Aan de Voorzitter van de Tweede Kamer der Staten-Generaal

Den Haag, 17 december 2008

Bij brief van 17 juli 2008 hebt u mij ter kennisneming een initiatiefnota van het lid Koopmans gezonden, getiteld «Stilstaan bij parkeren». Op verzoek van uw kamer vindt hierover op 18 december a.s. een Algemeen Overleg plaats. In deze brief wil ik graag, mede namens mijn collega’s van VROM en BZK, een eerste reactie geven op deze nota.

Inleiding

Het parkeerbeleid is een van de onderdelen van het verkeers- en vervoersbeleid en als zodanig gericht op het optimaliseren van de bereikbaarheid. Adequate parkeervoorzieningen zijn onder meer van wezenlijk belang voor de leefbaarheid en voor een goede bereikbaarheid van binnensteden. Het kan echter niet los gezien worden van het ruimtelijke ordeningsbeleid, het milieubeleid en het economische beleid. De optimale mix van de instrumenten op deze beleidsvelden is afhankelijk van de lokale situatie en daarom bij uitstek een terrein van de decentrale overheden. Het rijk geeft kaders aan voor zover er sprake is van een nationaal belang. Daarnaast kan het rijk faciliterend optreden, onder meer door het bieden van een wettelijke basis voor nieuwe instrumenten, financiering en het bevorderen van kennisvergaring enverspreiding en heeft het zijn eigen verantwoordelijkheden ten aanzien van het hoofdwegennet en de hoofdrail-infrastructuur. Tegen deze achtergrond heb ik de initiatiefnota gelezen en beoordeeld.

Algemene reactie

Ik wil de heer Koopmans bedanken voor zijn analyse van het parkeerbeleid in Nederland. In de initiatiefnota wordt terecht geconstateerd dat er een spanning aan het ontstaan is tussen de schaarse ruimte en het toenemend aantal auto’s. De nota schetst de problemen die hierdoor kunnen ontstaan, maar geeft tevens aan hoe complex het afwegingskader is waarbinnen met name gemeentebesturen dienen te opereren. Ten tijde van het verschijnen van de initiatiefnota is ook het rapport «Parkeren in woonge-

bieden; oplossingen voor de toekomst» van het Ruimtelijk Planbureau (thans Planbureau voor de Leefomgeving) verschenen, waarin nader wordt ingegaan op de toenemende problematiek in woongebieden en de oplossingen die daarvoor in de verschillende situaties in aanmerking kunnen komen.

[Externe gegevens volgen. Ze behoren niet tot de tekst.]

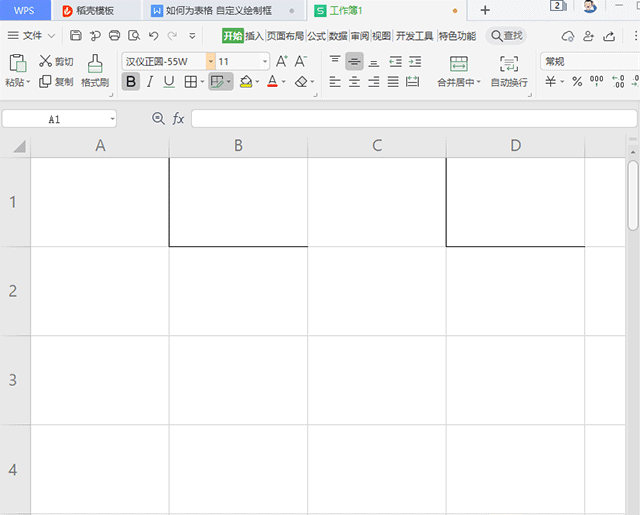Image resolution: width=640 pixels, height=515 pixels.
Task: Switch to the Insert (插入) ribbon tab
Action: (254, 36)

Beide publicaties waren voor mij aanleiding om het onderwerp parkeren te agenderen in het Nationaal Mobiliteitsberaad (NMB) van 6 november jongstleden. Mijn reactie in deze brief is dan ook mede ingegeven door de reacties die ik tijdens dat overleg van Vereniging Nederlandse Gemeenten (VNG), Interprovinciaal Overleg (IPO), Samenwerkende Kaderwetgebieden Verkeer en Vervoer (SKVV) en Unie van Waterschappen (UvW) heb ontvangen.

De analyse in de initiatiefnota maakt duidelijk dat er verbeteringen mogelijk en wenselijk zijn. Deze mening deel ik, maar tevens constateer ik dat er inmiddels veel in gang is gezet, zoals hieronder aangegeven.

Reactieop aanbevelingen

In de initiatiefnota wordt een aantal aanbevelingen gegeven, die deels op het beleidsterrein liggen van de decentrale overheden, maar deels ook op het terrein van de rijksoverheid. Op deze laatste wil ik graag nader ingaan.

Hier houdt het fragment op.